Dalam penjelasannya yang diterima tribunnews.com juga dijelaskan, delegasi dari negara lain menyatakan, kekerasan dan diskriminasi terhadap perempuan dalam politik bukanlah mitos.
Angka ini masih sangat besar, seperti ditunjukkan oleh survei IPU terhadap 55 anggota parlemen perempuan dari 39 negara.
Survei IPU itu mengungkap, sebanyak 82% politikus perempuan mengalami kekerasan psikologis, sementara 44% mengalami ancaman kekerasan.
Dan 65% dari mereka pernah mendapat komentar bernada seksis terutama dari kompetitor atau parpol lain.
IPU yang seluruhnya diikuti oleh 138 negara berkomitmen memastikan perempuan bisa berpartisipasi sama dalam politik.
Sidang IPU ke-135 tahun ini berlangsung pada 23-27 Oktober di Swiss, dengan topik meningkatkan peran anggota parlemen dalam mengatasi pelanggaran hak asasi, terutama kekerasan terhadap perempuan.
Delegasi dari negara lain juga menyoroti kekerasan terhadap kaum minoritas dalam politik, baik minoritas menurut agama, ras, maupun orientasi seksual.
Hal lain yang diangkat adalah kekerasan dalam politik dapat juga berupa komentar yang seksis terhadap perempuan.
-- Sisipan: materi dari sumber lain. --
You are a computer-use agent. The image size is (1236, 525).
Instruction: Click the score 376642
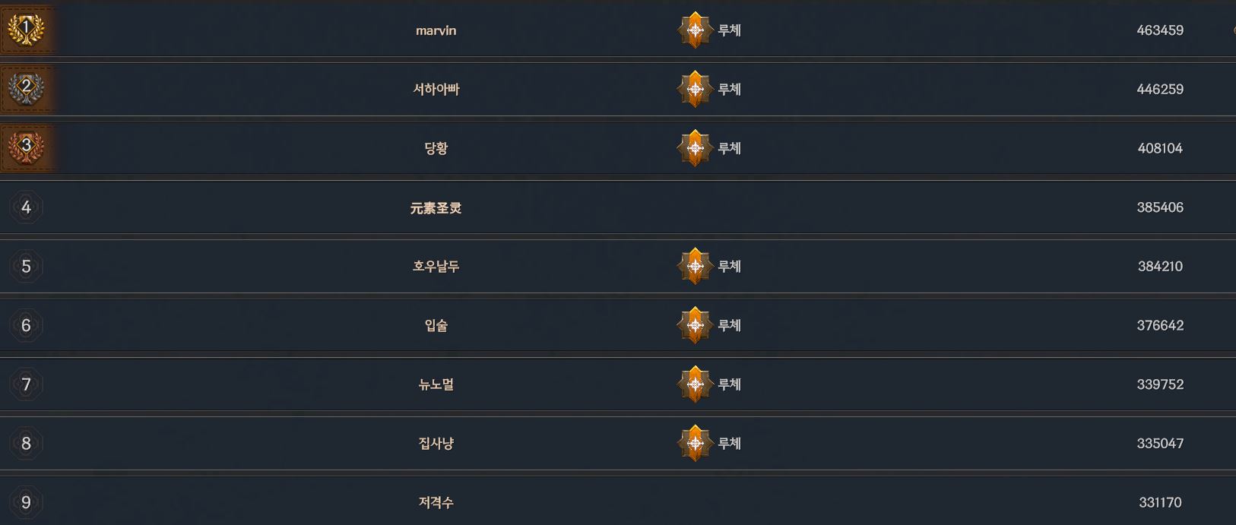click(x=1160, y=325)

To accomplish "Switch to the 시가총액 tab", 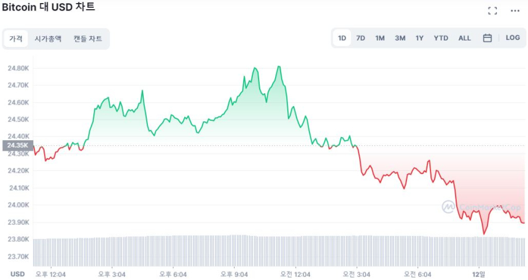I will 48,39.
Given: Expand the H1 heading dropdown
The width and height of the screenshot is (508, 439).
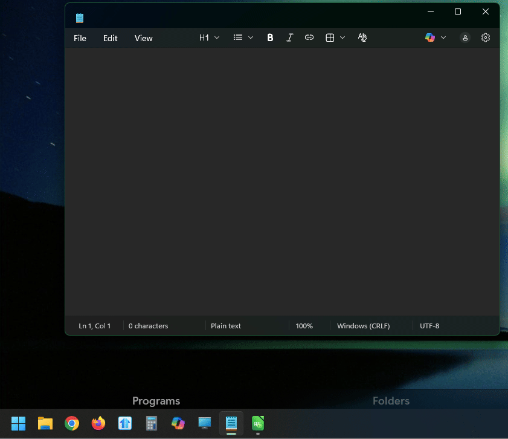Looking at the screenshot, I should (x=210, y=37).
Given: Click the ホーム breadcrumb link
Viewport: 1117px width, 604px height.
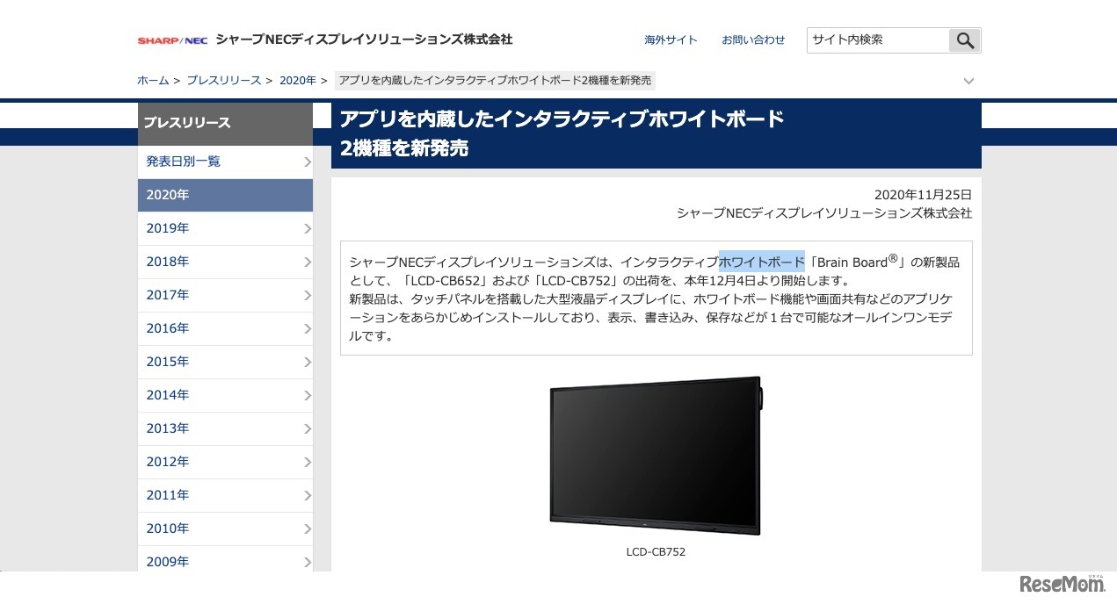Looking at the screenshot, I should pos(152,80).
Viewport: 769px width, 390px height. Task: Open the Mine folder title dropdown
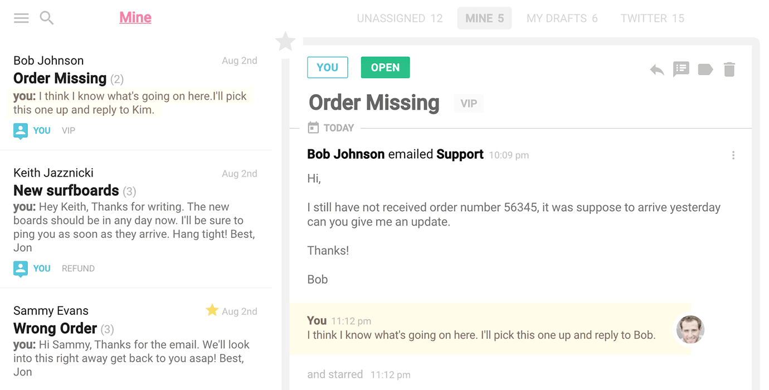(x=135, y=18)
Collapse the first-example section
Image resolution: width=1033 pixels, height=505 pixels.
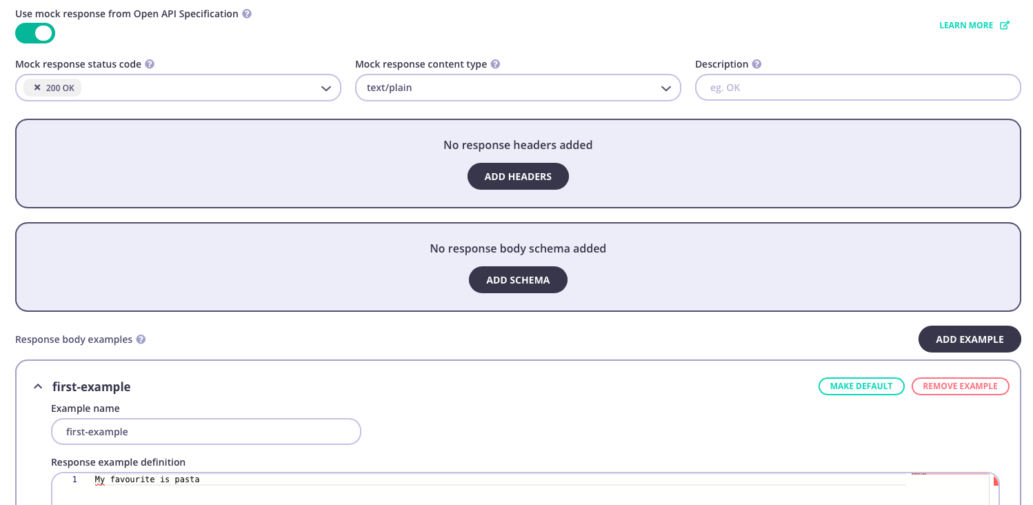(38, 386)
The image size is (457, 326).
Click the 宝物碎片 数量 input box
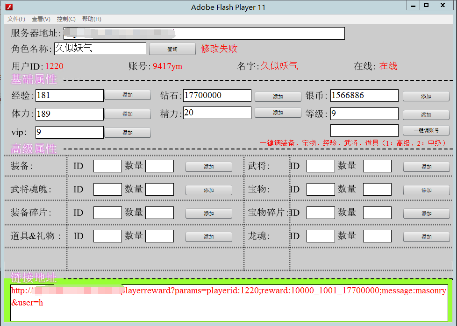(377, 213)
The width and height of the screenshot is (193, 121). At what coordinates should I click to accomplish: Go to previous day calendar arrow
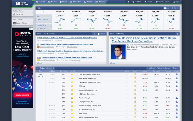[37, 68]
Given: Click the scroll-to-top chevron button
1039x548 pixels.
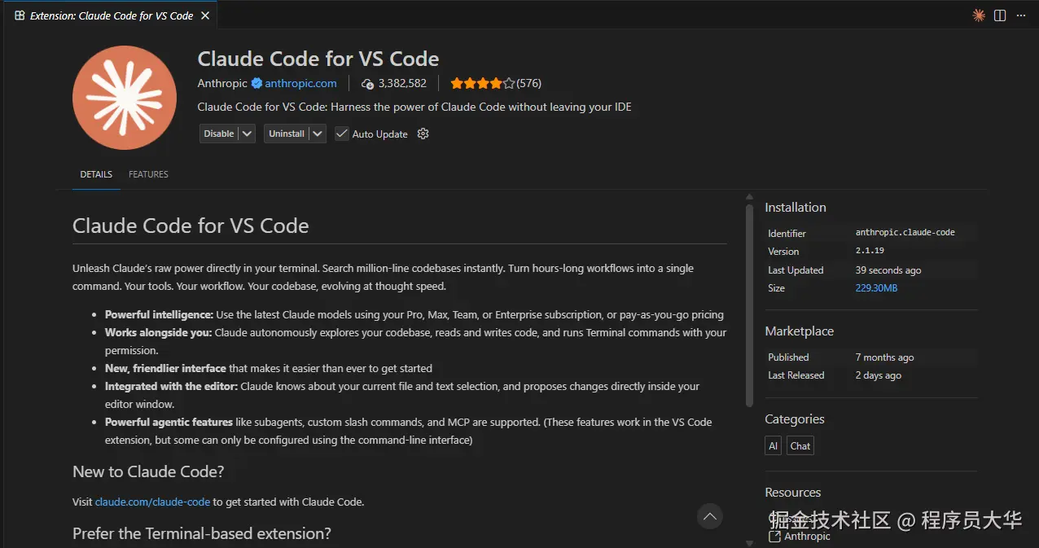Looking at the screenshot, I should (x=710, y=516).
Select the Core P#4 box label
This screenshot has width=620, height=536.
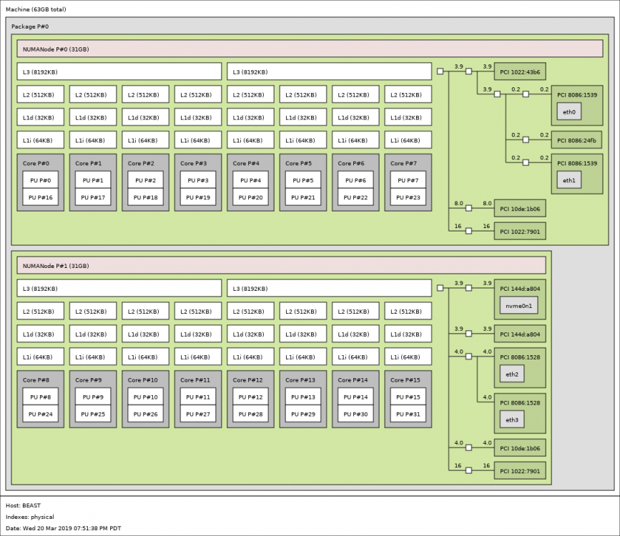click(x=246, y=163)
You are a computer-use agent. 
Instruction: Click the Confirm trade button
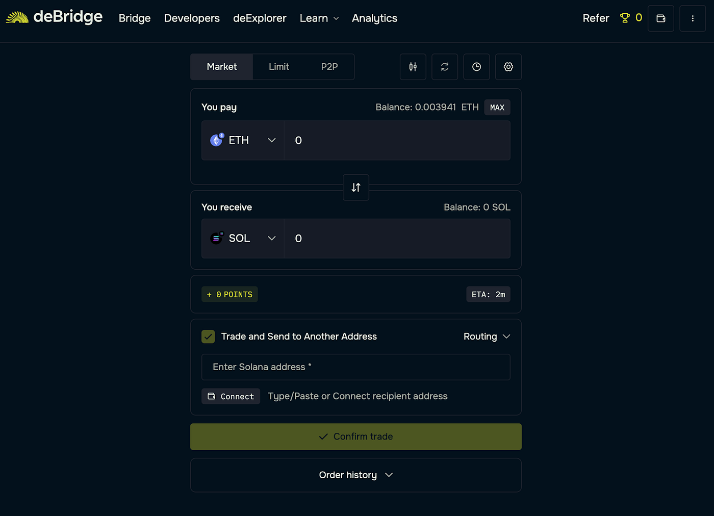[x=355, y=436]
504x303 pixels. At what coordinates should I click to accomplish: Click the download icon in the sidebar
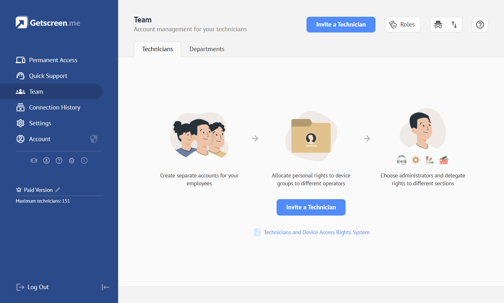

Semua ini tidak boleh dibiarkan karena hanya meminggirkan perempuan.
Pada forum ini, semua delegasi parlemen bersepakat bahwa perempuan harus meninggalkan sekat -sekat politik dan bekerja sama menghadapi ketidakadilan terhadap perempuan.
Irine Yusiana menambahkan bahwa partisipasi perempuan dalam politik telah dan akan terus membuat banyak perbedaan.
Perempuan membawa pandangan dan talenta yang berbeda yang memengaruhi pembentukan agenda politik.
"Catatan Komnas Perempuas Indonesia menunjukkan bahwa kandidat perempuan menghadapi lebih banyak ancaman dan intimidasi daripada kandidat laki-laki," ungkapnya.
"Hal ini tidak boleh dibiarkan, dan kami anggota parlemen perempuan berkomitmen mewujudkan politik yang lebih ramah bagi generasi perempuan Indonesia berikutnya," kata Irine Yusiana Roba Putri.